[TASK OBJECTIVE]
Could you write out the listing below again, exactly?

[SUPPLIED DATA]
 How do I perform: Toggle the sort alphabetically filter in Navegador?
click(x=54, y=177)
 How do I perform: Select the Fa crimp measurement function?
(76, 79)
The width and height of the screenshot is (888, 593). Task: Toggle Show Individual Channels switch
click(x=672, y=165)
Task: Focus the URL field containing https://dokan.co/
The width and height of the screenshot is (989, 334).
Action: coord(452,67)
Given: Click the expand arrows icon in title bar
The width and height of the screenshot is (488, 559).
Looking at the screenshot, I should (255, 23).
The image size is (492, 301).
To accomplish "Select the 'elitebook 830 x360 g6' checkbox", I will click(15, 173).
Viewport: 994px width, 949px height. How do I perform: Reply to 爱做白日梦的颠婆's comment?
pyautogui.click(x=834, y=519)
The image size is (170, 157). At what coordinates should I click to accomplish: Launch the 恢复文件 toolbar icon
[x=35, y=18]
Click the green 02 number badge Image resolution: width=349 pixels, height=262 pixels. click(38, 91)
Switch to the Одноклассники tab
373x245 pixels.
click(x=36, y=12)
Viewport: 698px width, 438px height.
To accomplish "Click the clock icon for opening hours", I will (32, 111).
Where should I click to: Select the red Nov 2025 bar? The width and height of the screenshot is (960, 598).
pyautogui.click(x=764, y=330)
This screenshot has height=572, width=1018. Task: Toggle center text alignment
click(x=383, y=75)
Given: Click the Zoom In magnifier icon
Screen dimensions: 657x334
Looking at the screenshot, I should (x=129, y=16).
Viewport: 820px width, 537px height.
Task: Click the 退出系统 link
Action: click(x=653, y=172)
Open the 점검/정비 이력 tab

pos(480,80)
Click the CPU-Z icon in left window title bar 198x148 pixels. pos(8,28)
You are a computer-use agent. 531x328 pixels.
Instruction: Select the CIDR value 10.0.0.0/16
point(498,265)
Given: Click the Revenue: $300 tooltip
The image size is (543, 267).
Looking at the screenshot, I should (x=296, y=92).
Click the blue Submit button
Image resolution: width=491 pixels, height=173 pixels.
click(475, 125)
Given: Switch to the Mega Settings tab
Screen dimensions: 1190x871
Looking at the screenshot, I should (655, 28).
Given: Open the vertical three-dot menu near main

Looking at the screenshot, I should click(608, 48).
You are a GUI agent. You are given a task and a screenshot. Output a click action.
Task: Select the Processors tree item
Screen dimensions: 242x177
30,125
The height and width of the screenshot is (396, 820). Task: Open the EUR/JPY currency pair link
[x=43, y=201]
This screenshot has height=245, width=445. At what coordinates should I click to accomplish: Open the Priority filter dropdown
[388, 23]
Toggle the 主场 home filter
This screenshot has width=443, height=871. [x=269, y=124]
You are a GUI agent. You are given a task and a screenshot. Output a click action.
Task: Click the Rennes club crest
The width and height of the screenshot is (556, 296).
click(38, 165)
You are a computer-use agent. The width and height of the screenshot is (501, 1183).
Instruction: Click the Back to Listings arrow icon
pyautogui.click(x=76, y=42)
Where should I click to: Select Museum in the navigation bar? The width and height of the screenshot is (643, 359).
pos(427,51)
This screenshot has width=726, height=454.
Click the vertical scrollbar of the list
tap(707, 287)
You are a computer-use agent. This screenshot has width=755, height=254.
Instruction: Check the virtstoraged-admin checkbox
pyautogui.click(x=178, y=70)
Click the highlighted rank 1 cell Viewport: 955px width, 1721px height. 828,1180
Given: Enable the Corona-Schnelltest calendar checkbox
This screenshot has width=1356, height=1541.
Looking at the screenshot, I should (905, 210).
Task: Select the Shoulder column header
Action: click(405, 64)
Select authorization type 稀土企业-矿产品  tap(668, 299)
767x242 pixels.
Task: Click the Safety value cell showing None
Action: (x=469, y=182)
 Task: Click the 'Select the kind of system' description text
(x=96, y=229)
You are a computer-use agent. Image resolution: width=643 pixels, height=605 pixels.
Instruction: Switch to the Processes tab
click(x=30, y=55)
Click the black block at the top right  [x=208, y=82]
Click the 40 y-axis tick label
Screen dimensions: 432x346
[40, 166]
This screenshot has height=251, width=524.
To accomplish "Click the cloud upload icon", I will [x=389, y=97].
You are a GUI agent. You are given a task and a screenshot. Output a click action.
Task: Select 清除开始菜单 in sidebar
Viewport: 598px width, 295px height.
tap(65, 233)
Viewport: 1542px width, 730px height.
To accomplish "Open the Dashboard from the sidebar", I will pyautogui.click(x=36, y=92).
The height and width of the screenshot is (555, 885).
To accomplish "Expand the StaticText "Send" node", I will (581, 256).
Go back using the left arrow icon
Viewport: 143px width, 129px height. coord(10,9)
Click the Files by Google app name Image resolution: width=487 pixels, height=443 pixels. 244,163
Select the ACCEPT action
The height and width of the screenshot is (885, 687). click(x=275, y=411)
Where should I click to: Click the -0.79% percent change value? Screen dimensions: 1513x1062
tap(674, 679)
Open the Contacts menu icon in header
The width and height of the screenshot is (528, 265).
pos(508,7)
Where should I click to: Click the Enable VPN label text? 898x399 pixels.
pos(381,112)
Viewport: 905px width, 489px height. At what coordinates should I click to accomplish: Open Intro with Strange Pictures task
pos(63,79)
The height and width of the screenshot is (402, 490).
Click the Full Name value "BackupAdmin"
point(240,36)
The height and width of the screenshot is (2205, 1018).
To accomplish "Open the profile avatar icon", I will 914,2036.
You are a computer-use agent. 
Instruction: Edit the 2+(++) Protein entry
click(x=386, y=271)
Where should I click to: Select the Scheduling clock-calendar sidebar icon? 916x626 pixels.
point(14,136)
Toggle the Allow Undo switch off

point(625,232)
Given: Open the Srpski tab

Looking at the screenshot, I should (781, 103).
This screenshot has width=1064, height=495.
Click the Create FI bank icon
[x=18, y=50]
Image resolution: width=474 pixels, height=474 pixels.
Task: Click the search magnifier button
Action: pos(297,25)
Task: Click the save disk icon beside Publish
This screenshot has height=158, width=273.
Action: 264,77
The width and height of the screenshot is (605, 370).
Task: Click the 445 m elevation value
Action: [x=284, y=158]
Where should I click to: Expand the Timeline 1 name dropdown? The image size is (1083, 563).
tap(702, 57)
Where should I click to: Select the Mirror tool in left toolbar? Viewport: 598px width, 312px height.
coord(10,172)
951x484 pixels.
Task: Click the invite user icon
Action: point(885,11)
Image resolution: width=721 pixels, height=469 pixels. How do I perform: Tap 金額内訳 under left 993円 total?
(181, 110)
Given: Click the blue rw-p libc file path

[TASK RESULT]
 How do I perform: Toggle the sort alphabetically filter in Navegador?
click(x=54, y=177)
 How do I perform: Select the Fa crimp measurement function?
(76, 79)
The width and height of the screenshot is (888, 593). Task: Toggle Show Individual Channels switch
click(x=672, y=165)
Task: Focus the URL field containing https://dokan.co/
The width and height of the screenshot is (989, 334).
Action: coord(452,67)
Given: Click the expand arrows icon in title bar
The width and height of the screenshot is (488, 559).
Looking at the screenshot, I should (255, 23).
The image size is (492, 301).
To accomplish "Select the 'elitebook 830 x360 g6' checkbox", I will click(15, 173).
Viewport: 994px width, 949px height. How do I perform: Reply to 爱做白日梦的颠婆's comment?
pyautogui.click(x=834, y=519)
The image size is (170, 157). At what coordinates should I click to accomplish: Launch the 恢复文件 toolbar icon
[x=35, y=18]
Click the green 02 number badge Image resolution: width=349 pixels, height=262 pixels. click(38, 91)
Switch to the Одноклассники tab
373x245 pixels.
click(x=36, y=12)
Viewport: 698px width, 438px height.
To accomplish "Click the clock icon for opening hours", I will (32, 111).
Where should I click to: Select the red Nov 2025 bar? The width and height of the screenshot is (960, 598).
pyautogui.click(x=764, y=330)
This screenshot has height=572, width=1018. Task: Toggle center text alignment
click(x=383, y=75)
Given: Click the Zoom In magnifier icon
Screen dimensions: 657x334
Looking at the screenshot, I should (x=129, y=16).
Viewport: 820px width, 537px height.
Task: Click the 退出系统 link
Action: click(x=653, y=172)
Open the 점검/정비 이력 tab

pos(480,80)
Click the CPU-Z icon in left window title bar 198x148 pixels. pos(8,28)
You are a computer-use agent. 531x328 pixels.
Instruction: Select the CIDR value 10.0.0.0/16
point(498,265)
Given: Click the Revenue: $300 tooltip
The image size is (543, 267).
Looking at the screenshot, I should (x=296, y=92).
Click the blue Submit button
Image resolution: width=491 pixels, height=173 pixels.
click(475, 125)
Given: Switch to the Mega Settings tab
Screen dimensions: 1190x871
Looking at the screenshot, I should (655, 28).
Given: Open the vertical three-dot menu near main

Looking at the screenshot, I should click(608, 48).
You are a GUI agent. You are given a task and a screenshot. Output a click action.
Task: Select the Processors tree item
Screen dimensions: 242x177
30,125
The height and width of the screenshot is (396, 820). Task: Open the EUR/JPY currency pair link
[x=43, y=201]
This screenshot has height=245, width=445. At what coordinates should I click to accomplish: Open the Priority filter dropdown
[388, 23]
Toggle the 主场 home filter
This screenshot has width=443, height=871. [x=269, y=124]
You are a GUI agent. You are given a task and a screenshot. Output a click action.
Task: Click the Rennes club crest
The width and height of the screenshot is (556, 296).
click(38, 165)
You are a computer-use agent. The width and height of the screenshot is (501, 1183).
Instruction: Click the Back to Listings arrow icon
pyautogui.click(x=76, y=42)
Where should I click to: Select Museum in the navigation bar? The width and height of the screenshot is (643, 359).
pos(427,51)
This screenshot has width=726, height=454.
Click the vertical scrollbar of the list
tap(707, 287)
You are a computer-use agent. This screenshot has width=755, height=254.
Instruction: Check the virtstoraged-admin checkbox
pyautogui.click(x=178, y=70)
Click the highlighted rank 1 cell Viewport: 955px width, 1721px height. 828,1180
Given: Enable the Corona-Schnelltest calendar checkbox
This screenshot has width=1356, height=1541.
Looking at the screenshot, I should (905, 210).
Task: Select the Shoulder column header
Action: click(405, 64)
Select authorization type 稀土企业-矿产品  tap(668, 299)
767x242 pixels.
Task: Click the Safety value cell showing None
Action: (x=469, y=182)
 Task: Click the 'Select the kind of system' description text
(x=96, y=229)
You are a computer-use agent. Image resolution: width=643 pixels, height=605 pixels.
Instruction: Switch to the Processes tab
click(x=30, y=55)
Click the black block at the top right  [x=208, y=82]
Click the 40 y-axis tick label
Screen dimensions: 432x346
[40, 166]
This screenshot has height=251, width=524.
To accomplish "Click the cloud upload icon", I will [x=389, y=97].
You are a GUI agent. You are given a task and a screenshot. Output a click action.
Task: Select 清除开始菜单 in sidebar
Viewport: 598px width, 295px height.
tap(65, 233)
Viewport: 1542px width, 730px height.
To accomplish "Open the Dashboard from the sidebar", I will pyautogui.click(x=36, y=92).
The height and width of the screenshot is (555, 885).
To accomplish "Expand the StaticText "Send" node", I will (581, 256).
Go back using the left arrow icon
Viewport: 143px width, 129px height. coord(10,9)
Click the Files by Google app name Image resolution: width=487 pixels, height=443 pixels. 244,163
Select the ACCEPT action
The height and width of the screenshot is (885, 687). click(x=275, y=411)
Where should I click to: Click the -0.79% percent change value? Screen dimensions: 1513x1062
tap(674, 679)
Open the Contacts menu icon in header
The width and height of the screenshot is (528, 265).
pos(508,7)
Where should I click to: Click the Enable VPN label text? 898x399 pixels.
pos(381,112)
Viewport: 905px width, 489px height. At what coordinates should I click to accomplish: Open Intro with Strange Pictures task
pos(63,79)
The height and width of the screenshot is (402, 490).
Click the Full Name value "BackupAdmin"
point(240,36)
The height and width of the screenshot is (2205, 1018).
To accomplish "Open the profile avatar icon", I will 914,2036.
You are a computer-use agent. 
Instruction: Edit the 2+(++) Protein entry
click(x=386, y=271)
Where should I click to: Select the Scheduling clock-calendar sidebar icon? 916x626 pixels.
point(14,136)
Toggle the Allow Undo switch off

point(625,232)
Given: Open the Srpski tab

Looking at the screenshot, I should (781, 103).
This screenshot has width=1064, height=495.
Click the Create FI bank icon
[x=18, y=50]
Image resolution: width=474 pixels, height=474 pixels.
Task: Click the search magnifier button
Action: pos(297,25)
Task: Click the save disk icon beside Publish
This screenshot has height=158, width=273.
Action: 264,77
The width and height of the screenshot is (605, 370).
Task: Click the 445 m elevation value
Action: [x=284, y=158]
Where should I click to: Expand the Timeline 1 name dropdown? The image size is (1083, 563).
tap(702, 57)
Where should I click to: Select the Mirror tool in left toolbar? Viewport: 598px width, 312px height.
coord(10,172)
951x484 pixels.
Task: Click the invite user icon
Action: point(885,11)
Image resolution: width=721 pixels, height=469 pixels. How do I perform: Tap 金額内訳 under left 993円 total?
(181, 110)
Given: Click the blue rw-p libc file path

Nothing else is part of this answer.